_What this exercise asks_
**1)** In the passage on Thatcher's chosen verses, what does Bunyan's Pilgrim survive?
**2)** Please rewrite the passage on Thatcher's chosen verses from "Finally, my brethren, be" up to and including "all, to stand.", replacing "wrestle" with "struggle".

_Document extract_
If the verses really were Thatcher’s choice, to follow the Bunyan hymn, it certainly recognised an obvious source for Bunyan’s book, whose Pilgrim survives Apollyon’s fiery darts. It captured well the Puritan pursuit of peace, so begirt with military symbols, flowing well in the surroundings of the great Anglican cathedral. But for all of its exhortation to followers and implicit claim of the subject to righteousness and salvation, it began with a real sense of Thatcher’s having found her salvation after personal struggles:

Finally, my brethren, be strong in the Lord, and in the power of his might. Put on the whole armour of God, that ye may be able to stand against the wiles of the devil. For we wrestle not against flesh and blood, but against principalities, against powers, against the rulers of the darkness of this world, against spiritual wickedness in high places. Wherefore take unto you the whole armour of God, that ye may be able to withstand in the evil day, and having done all, to stand.

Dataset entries
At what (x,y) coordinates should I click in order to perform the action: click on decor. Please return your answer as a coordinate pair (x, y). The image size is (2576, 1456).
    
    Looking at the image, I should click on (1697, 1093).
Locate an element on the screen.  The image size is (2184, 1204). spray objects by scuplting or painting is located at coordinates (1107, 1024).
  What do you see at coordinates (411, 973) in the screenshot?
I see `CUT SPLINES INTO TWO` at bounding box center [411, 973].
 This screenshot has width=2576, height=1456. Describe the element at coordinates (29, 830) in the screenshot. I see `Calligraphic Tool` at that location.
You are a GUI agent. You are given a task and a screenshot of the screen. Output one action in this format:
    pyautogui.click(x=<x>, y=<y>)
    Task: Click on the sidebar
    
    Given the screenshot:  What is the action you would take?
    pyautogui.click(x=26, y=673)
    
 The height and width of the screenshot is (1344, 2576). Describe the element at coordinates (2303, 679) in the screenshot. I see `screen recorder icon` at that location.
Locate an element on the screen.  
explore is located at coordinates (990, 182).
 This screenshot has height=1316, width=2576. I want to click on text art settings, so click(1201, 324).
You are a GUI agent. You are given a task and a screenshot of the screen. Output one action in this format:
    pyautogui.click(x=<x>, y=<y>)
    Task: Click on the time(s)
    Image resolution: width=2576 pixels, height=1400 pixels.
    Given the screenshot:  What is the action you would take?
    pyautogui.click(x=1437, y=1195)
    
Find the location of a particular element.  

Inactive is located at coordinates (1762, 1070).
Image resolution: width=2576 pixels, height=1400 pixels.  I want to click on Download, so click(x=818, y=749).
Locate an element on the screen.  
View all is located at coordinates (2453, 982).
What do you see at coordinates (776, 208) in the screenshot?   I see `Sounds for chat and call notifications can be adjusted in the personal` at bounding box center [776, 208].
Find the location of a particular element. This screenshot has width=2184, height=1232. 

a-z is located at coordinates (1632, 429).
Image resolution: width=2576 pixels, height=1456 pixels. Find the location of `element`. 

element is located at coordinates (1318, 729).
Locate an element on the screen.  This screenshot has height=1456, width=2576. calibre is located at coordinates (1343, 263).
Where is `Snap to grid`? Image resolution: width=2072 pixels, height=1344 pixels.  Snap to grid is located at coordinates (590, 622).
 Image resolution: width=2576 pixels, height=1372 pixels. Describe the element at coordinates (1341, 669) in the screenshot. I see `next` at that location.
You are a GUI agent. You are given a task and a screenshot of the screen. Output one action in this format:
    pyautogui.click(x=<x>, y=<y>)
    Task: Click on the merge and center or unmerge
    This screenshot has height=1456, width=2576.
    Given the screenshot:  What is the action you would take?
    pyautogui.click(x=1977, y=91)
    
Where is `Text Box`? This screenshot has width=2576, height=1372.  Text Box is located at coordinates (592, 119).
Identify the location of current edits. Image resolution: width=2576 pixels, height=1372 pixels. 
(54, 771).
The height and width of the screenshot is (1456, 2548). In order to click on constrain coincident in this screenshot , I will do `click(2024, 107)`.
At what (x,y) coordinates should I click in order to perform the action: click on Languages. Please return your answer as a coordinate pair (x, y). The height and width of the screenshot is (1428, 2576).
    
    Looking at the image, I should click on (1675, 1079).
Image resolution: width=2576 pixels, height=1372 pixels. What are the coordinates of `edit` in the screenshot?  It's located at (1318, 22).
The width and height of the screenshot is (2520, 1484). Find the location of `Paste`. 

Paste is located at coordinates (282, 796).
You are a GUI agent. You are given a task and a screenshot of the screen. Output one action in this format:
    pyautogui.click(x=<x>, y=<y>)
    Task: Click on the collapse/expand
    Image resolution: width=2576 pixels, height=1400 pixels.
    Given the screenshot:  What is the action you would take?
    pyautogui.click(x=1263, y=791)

_Answer set_
**1)** Apollyon's fiery darts.

**2)**
Finally, my brethren, be strong in the Lord, and in the power of his might. Put on the whole armour of God, that ye may be able to stand against the wiles of the devil. For we struggle not against flesh and blood, but against principalities, against powers, against the rulers of the darkness of this world, against spiritual wickedness in high places. Wherefore take unto you the whole armour of God, that ye may be able to withstand in the evil day, and having done all, to stand.